Антрос пошел к возглавлявшему их капитану — единственному воину, что стоял, сняв шлем и закрепив его магнитами на боку.
Суровое лицо офицера выглядело так же, как и у героев, высеченных на алых вратах позади. Он казался столь же нечеловечески совершенным, как и сам Луций, но в нем также была уверенность, достойная ветерана, которой сам лексиканий пока не ощущал. О смертности капитана напоминал лишь широкий рваный шрам, рассекавший его левую щеку по диагонали от правого уголка рта.
— Капитан Ватрен, — поприветствовал его Антрос, поднявшись по ступеням.
— Лексиканий Антрос! — пророкотал космодесантник, кивнув в ответ. Даже без шлема его голос гудел, как набат.
Они встретились во время очищения Термин, но капитан никогда не вспоминал об этой войне.

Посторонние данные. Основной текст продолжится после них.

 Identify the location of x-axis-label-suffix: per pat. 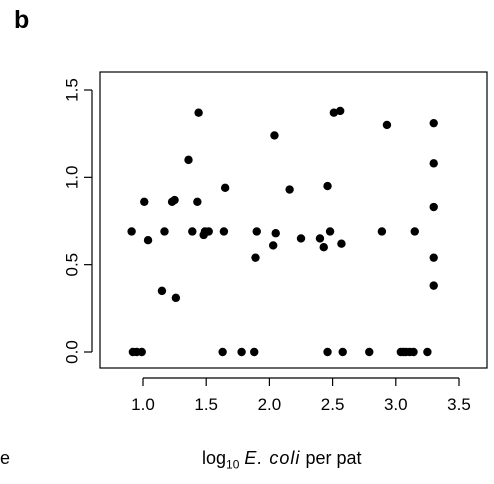
(334, 458).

— До меня в Округлой башне дошли странные вести, — заговорил Антрос. Он не был уверен, что сможет убедить офицера впустить себя, но решил попытаться. — Согласно предсказаниям, эпистолярию Рацелу нужна моя помощь.
Капитан приподнял бровь:
— Если мои учителя действительно собрались здесь, сообщите лорду Рацелу, что я…
Капитан поднял руку, призывая его к молчанию, словно обычного слугу, и Антрос с трудом удержался от того, чтобы не огрызнуться.
Ватрен смотрел вдаль, пока у него в ухе звучал треск вокс-бусины. Похоже, офицер был явно удивлен услышанным посланием.
— Да, — сказал он. — Лексиканий из Округлой башни, Луций Антрос. Он уведомлен о происходящем.
Вслушиваясь в треск, капитан кивнул:
— Да он прямо передо мной. Хорошо.
После секундного колебания он отступил в сторону и взмахом болтера показал Антросу на проход внутрь, а затем взял его за руку.
— Будь осторожен, брат, — сказал Ватрен, тревожно глядя на Остенсорио. — На твоем месте я бы ждал в Ауранской часовне и не высовывался. — Ангел скривился от отвращения. — Насколько я слышал, лорд Рацел занят чем-то… необычным.
Антрос не удивился ни словам капитана, ни его тону, ведь мало кого в ордене не тревожили мистерии и тайны либрариума. Потому Луций лишь кивнул и пошел дальше.